The Fed will today release minutes from its Sept. 17-18 meeting, at which officials unexpectedly maintained the pace of its monthly purchases. That decision pushed the S&P 500 to a record close of 1,725.52. The gauge retreated 4.1% through yesterday since then.
The government shutdown has delayed the release of economic data, including the Labor Department’s monthly payrolls report, which was due Oct. 4. The lack of data is making it harder for Fed policy makers to assess the health of the economy as they consider when to start paring unprecedented monetary stimulus. Central bankers next convene Oct. 29-30.
“We’re just waiting for these issues to be sorted and go into a new reporting season,” Guy de Blonay, a London-based fund manager at Jupiter Asset Management Ltd., which oversees about $46 billion, said by telephone, referring to the impasse in Washington. “The longer it takes to sort out, the more problematic it becomes and the more the stock market will have to price in the future implications for growth prospects. But I would be surprised if we don’t see some sort of agreement relatively soon.”
Investors will focus on companies’ financial results for clues on the economy’s performance, as Alcoa yesterday became the first S&P 500 company to report results whose fiscal year follows the calendar. JPMorgan Chase & Co. and Wells Fargo & Co. will also report this week.

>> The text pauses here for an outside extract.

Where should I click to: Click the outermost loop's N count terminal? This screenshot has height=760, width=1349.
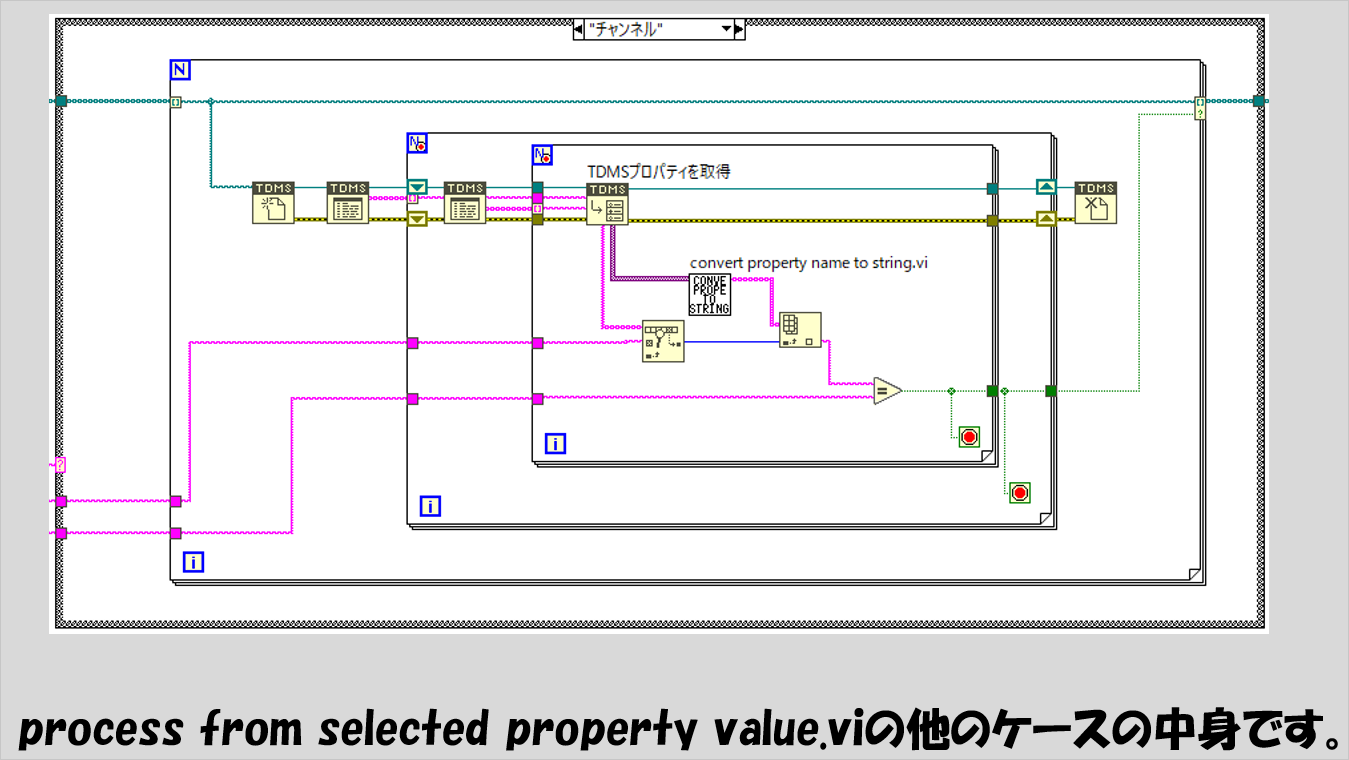(x=182, y=70)

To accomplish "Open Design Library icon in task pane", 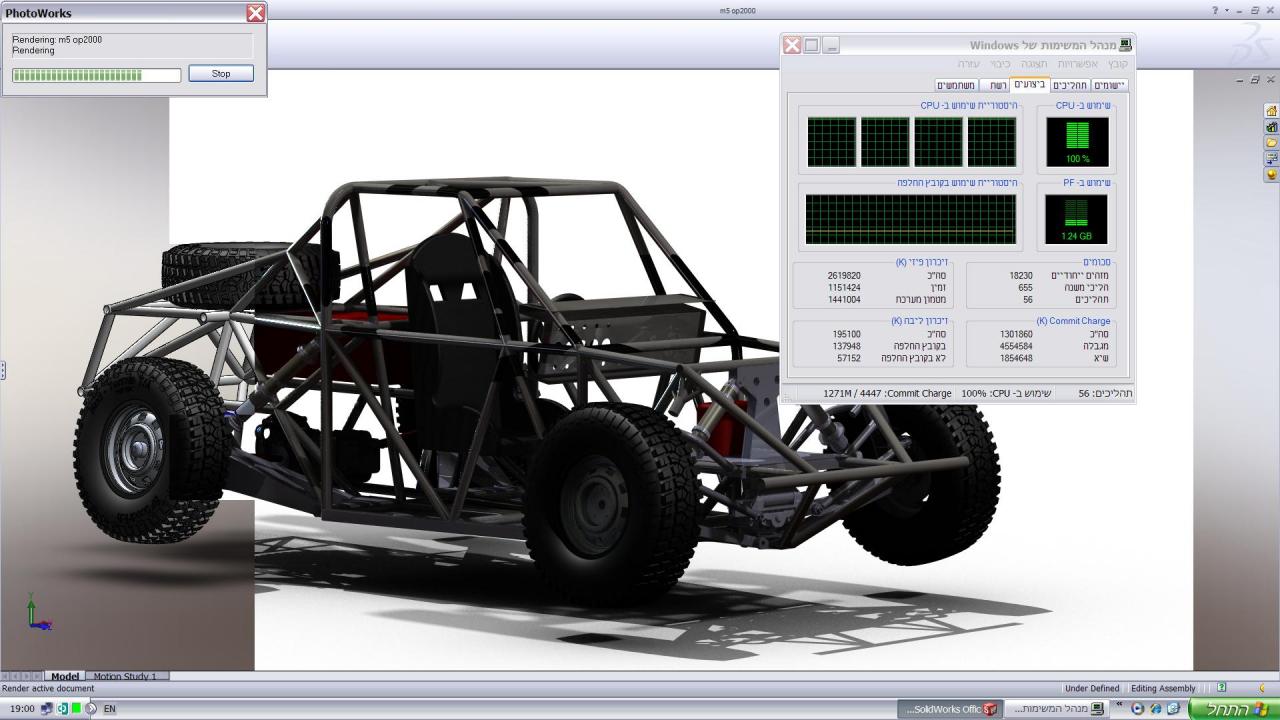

Profits for companies in the S&P 500 probably increased 1.7% during the third quarter while sales rose 2.2%, according to analysts’ estimates compiled by Bloomberg. Analysts forecast earnings growth will accelerate to 8.9% in the final three months of the year.
Alcoa climbed 3.8% to $8.25. The aluminum producer reported better-than-forecast quarterly earnings after its smelting business returned to profitability and results improved at a unit that makes auto and aerospace parts.